Какое же иностранное имя могло дать в осетинском варианты Æghuz (Aghuz) и Alghuz. Мы уже подготовлены к ответу на этот вопрос. Таким именем могло быть только Август, лат. Augustus. Звуковые изменения, превратившие имя Август в Æghuz и Alghuz закономерны для осетинского языка и не требуют никаких произвольных допущений. Смычный g закономерно переходит во фрикатив gh между сонорными. Не удивляет и выпадение u (w) перед g; в самом позднелатинском наряду с формой Augustus находим Agustus, в греческом Agoustos, в сирийском agustus, в грузинском agwisto — название месяца и др. Конечный -t отпал, как в us «женщина» из *ust (ср. множ. ч. ust-ytæ вместо ожидаемого us-tæ), как в is/es «есть» из *ist/est, ср. русс, есть, лат. est, нем. ist и пр., как в xsar «доблесть» из *xsart, ср. авест. xšaυra и др. Переход конечного s в z находим в xsæz «шесть» из xšwas; Batraz имя эпического героя из Batur-as «асский богатырь», lawuz «лепешка» из lavaš, babuz «утка» из babuš, goguz «индейка» из kökÿš и др.12
Появление l в варианте Alghuz также не ставит проблемы. Если в варианте Æghuz сонант w (u) перед g выпал, то в варианте Alghuz он был заменен другим сонантом – l. Аналогичный пример находим в русском, где греч. euthymos дало два варианта , Ефим и Елфим: в одном случае выпадение сонанта w (гр. u), в другом — его замена сонантом l. Колебание w/l наблюдается в осетинском и в других случаях: так осет. ævdiw «черт, бес» в некоторых говорах звучит ævdil.

■ ■ ■ ■ ■

**ЗАДАНИЕ**
Из какого греческого слова, согласно фрагменту страницы, в русском языке получились варианты Ефим и Елфим? Опирайтесь только на фрагмент страницы.

■ ■ ■ ■ ■

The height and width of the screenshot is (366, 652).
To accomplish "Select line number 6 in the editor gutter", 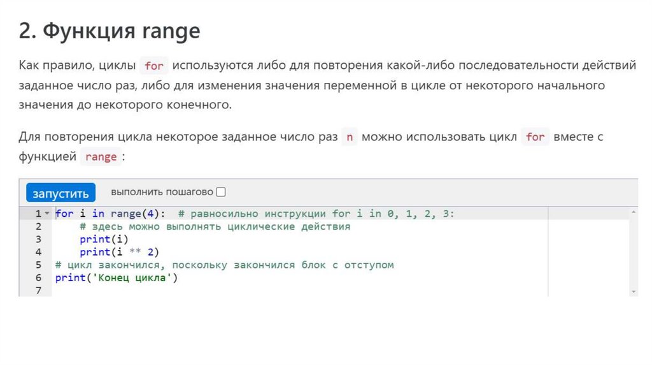I will tap(38, 277).
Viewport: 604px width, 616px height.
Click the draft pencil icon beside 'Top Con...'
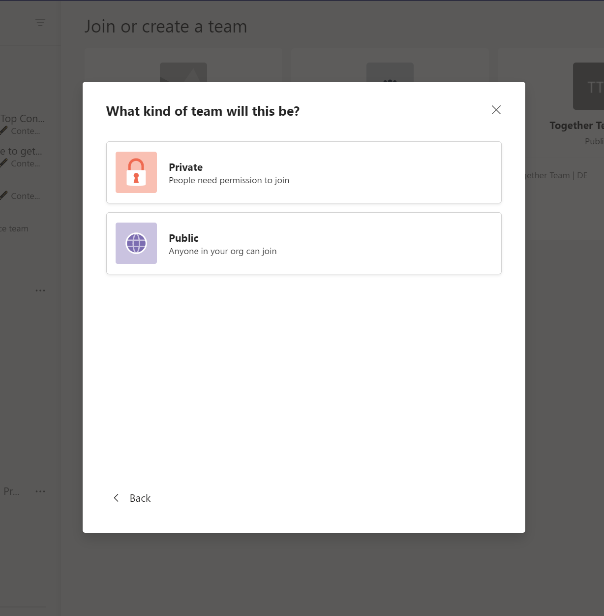[x=4, y=130]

■ ■ ■ ■ ■

**ОТВЕТ**
Из греческого euthymos.